### Your instructions
Repeat the stretch of entries below from the line with "Task: Click the History" through the line with "Focus the Slug". Include both ends and add nothing.

### Supplied data
....

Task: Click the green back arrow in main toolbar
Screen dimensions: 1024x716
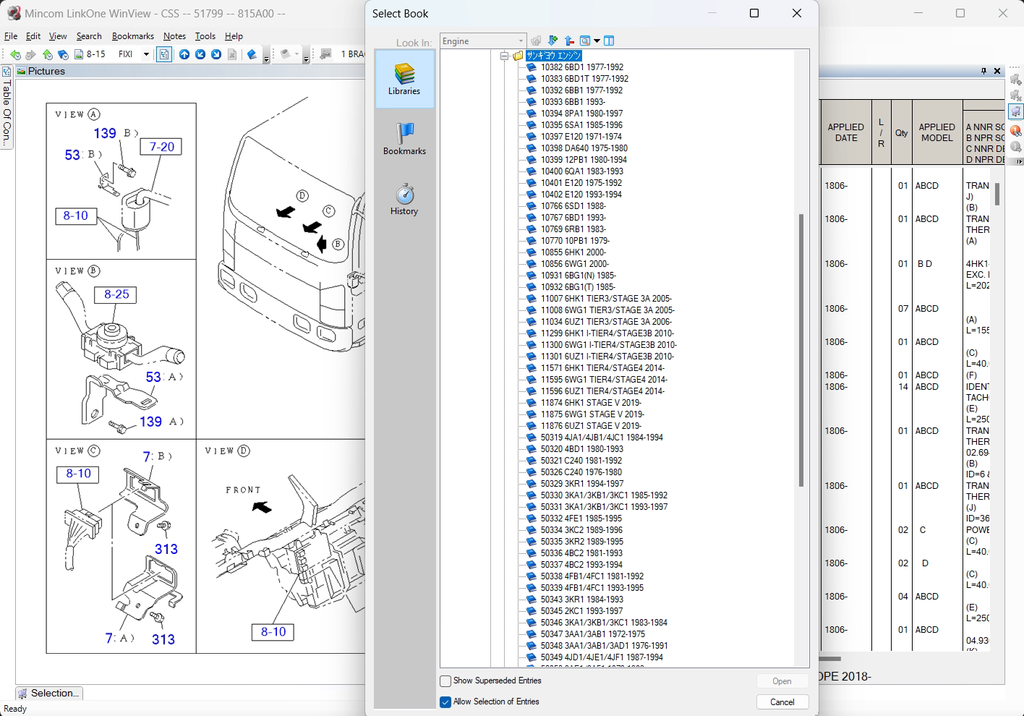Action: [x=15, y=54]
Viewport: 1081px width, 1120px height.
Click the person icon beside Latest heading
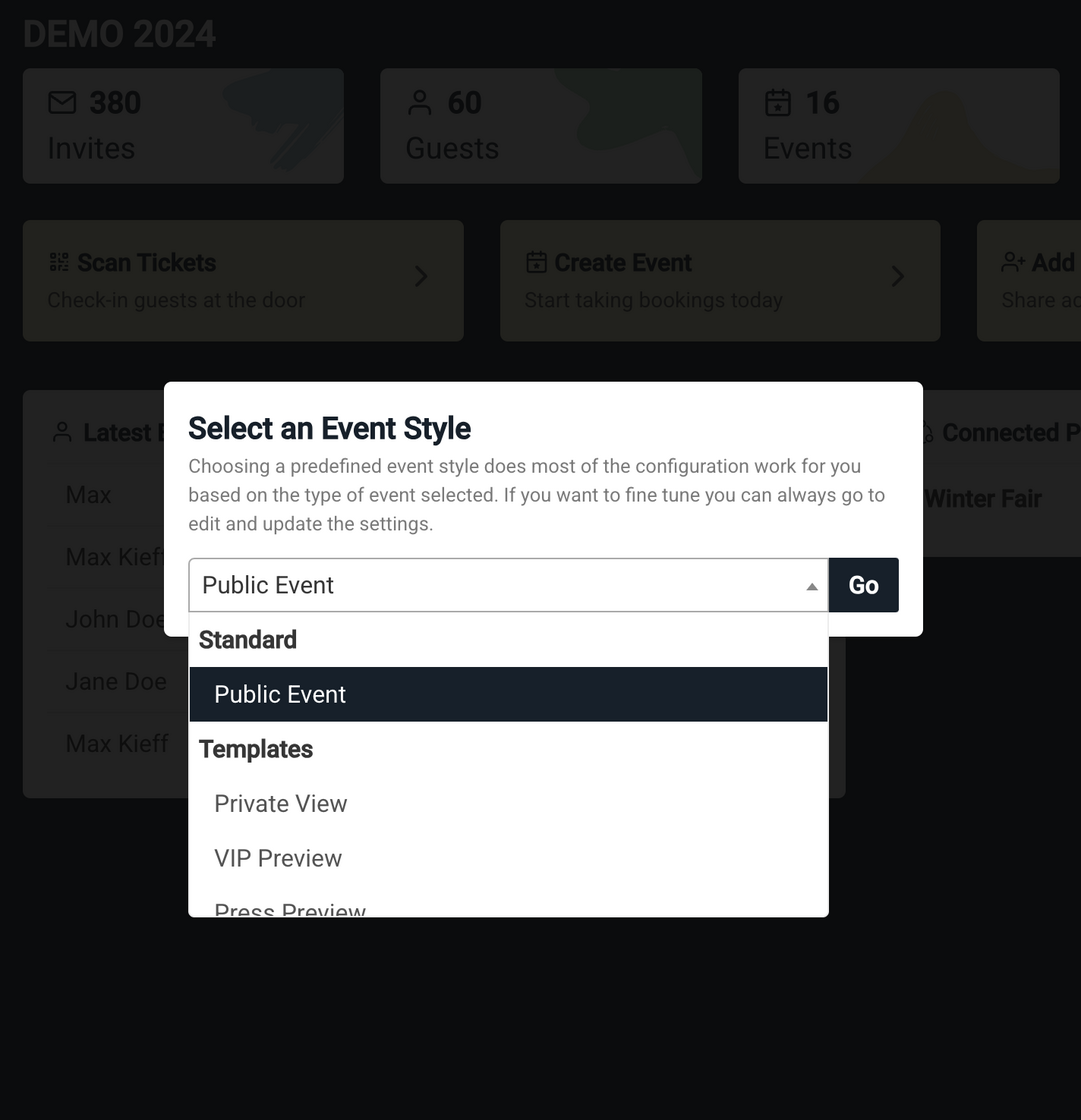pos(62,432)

....

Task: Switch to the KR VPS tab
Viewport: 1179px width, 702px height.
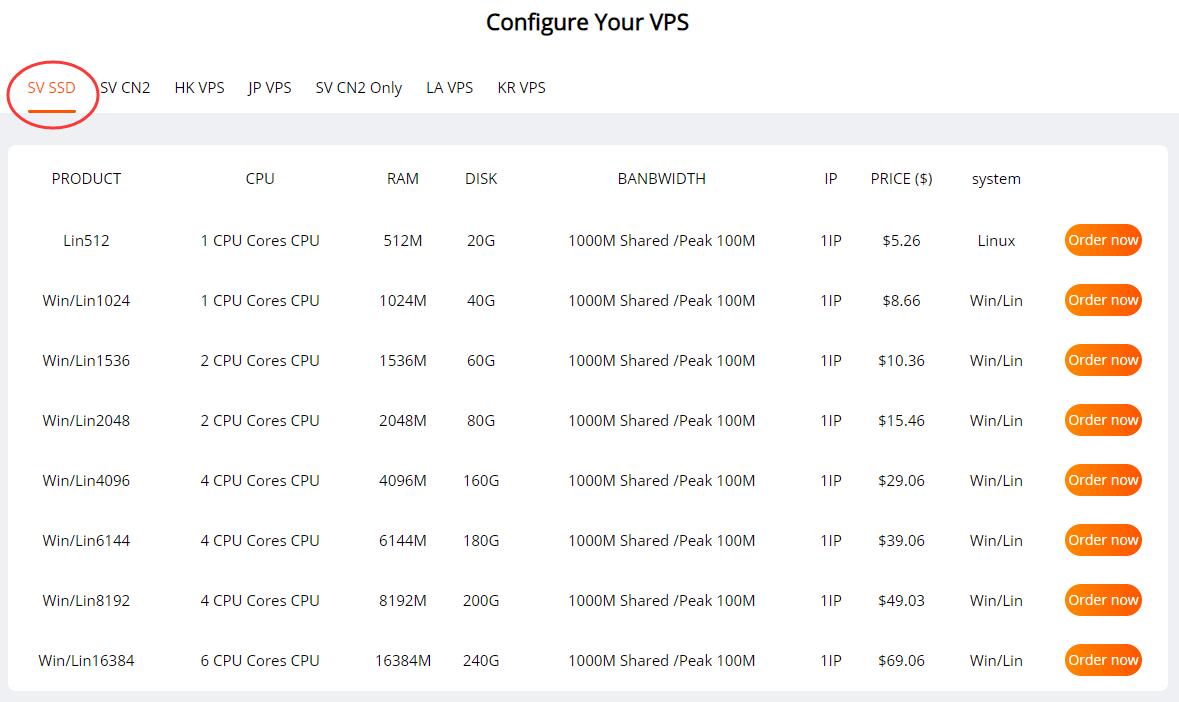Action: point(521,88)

....

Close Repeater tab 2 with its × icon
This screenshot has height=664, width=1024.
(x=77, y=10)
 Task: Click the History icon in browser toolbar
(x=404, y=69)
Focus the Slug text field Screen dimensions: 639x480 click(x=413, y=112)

....

### Task result
 Task: Click the History icon in browser toolbar
(x=404, y=69)
Focus the Slug text field Screen dimensions: 639x480 click(x=413, y=112)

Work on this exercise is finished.